STATE PASS TO OFFICE OF PERSONNEL MANAGEMENT 
 
E.O. 12958: NA 
TAGS: EFIN ELAB AMGT PGOV NI
SUBJECT: ENACTMENT OF NEW PENSION ACT 
 
 
1. (U) Summary.  Nigeria's National Assembly has 
enacted a new Pension Reform Act that establishes a 
uniform contributory pension scheme for public and 
private sector employees.  The new law confers pension 
management responsibilities on professional pension 
fund administrators, who will maintain retirement 
savings accounts in behalf of public and private sector 
employees.  A National Pension Commission will regulate 
and supervise the activities of the administrators and 
custodians of pension fund assets. The new scheme is 
expected to be fully funded, privately managed, and 
strictly regulated. End summary. 
 
CONTRIBUTION RATES AND RETIREMENT BENEFITS 
 
2. (U) Under the new scheme, both employers and 
employees will be required to contribute a minimum of 
seven and a half percent of an employee's monthly 
earnings to a retirement account.  Employers will have 
the option of bearing the full burden of the scheme. 

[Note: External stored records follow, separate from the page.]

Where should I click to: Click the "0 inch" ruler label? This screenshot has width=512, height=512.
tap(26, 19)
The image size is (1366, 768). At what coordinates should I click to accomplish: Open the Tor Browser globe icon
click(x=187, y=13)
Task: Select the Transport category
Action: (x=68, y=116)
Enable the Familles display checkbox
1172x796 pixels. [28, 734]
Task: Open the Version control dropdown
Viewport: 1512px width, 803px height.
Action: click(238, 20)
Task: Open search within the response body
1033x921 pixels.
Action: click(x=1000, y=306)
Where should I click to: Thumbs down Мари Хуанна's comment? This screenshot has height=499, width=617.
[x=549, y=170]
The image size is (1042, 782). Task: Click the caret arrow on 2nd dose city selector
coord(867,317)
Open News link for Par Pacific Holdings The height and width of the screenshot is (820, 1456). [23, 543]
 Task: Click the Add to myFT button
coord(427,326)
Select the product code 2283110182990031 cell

Every employee subject to the act's provisions will be 
required to maintain an account with a Pension Fund 
Administrator of his or her choice.  Employers will 
have to deduct their employees' contributions at source 
and remit them within seven days to a Pension Asset 
Custodian designated by the employees' Pension Fund 
Administrator. The accumulated funds from employees' 
retirement savings accounts will be drawn down in two 
phases at maturity. First, employees, upon retiring, 
will collect lump sum cash payments that will be not 
less than fifty percent of their current annual 
remuneration. Second, the other half of the funds in 
the retirement savings accounts will be invested in 
annuities designed to provide pension benefits to 
retired employees for the remainder of their lives. 
 
PENSION FUND ADMINISTRATORS(PFAs) 
 
3. (U) Only limited liability companies that will have 
accrued minimum paid-up share capital of N150 million 
(USD 1.15 million at the current exchange rate) will 
qualify to manage pension funds. Fund administrators 
will operate retirement savings accounts in behalf of 
employees and will invest the latter's funds in various 
assets through PACs.  The administrators will maintain 
account books of transactions and will provide relevant 
information to the National Pension Commission.  The 
PFAs will compute and pay retirement benefits in line 
with the law regulating the pension scheme. 
 
PENSION ASSET CUSTODIANS (PACs) 
 
4. The responsibility for safekeeping pension funds 
will lie with licensed financial institutions that will 
be required by law to hold pension funds and assets in 
trust. Companies having a minimum net worth of five 
billion naira (USD 38.5 million) will manage the PACs. 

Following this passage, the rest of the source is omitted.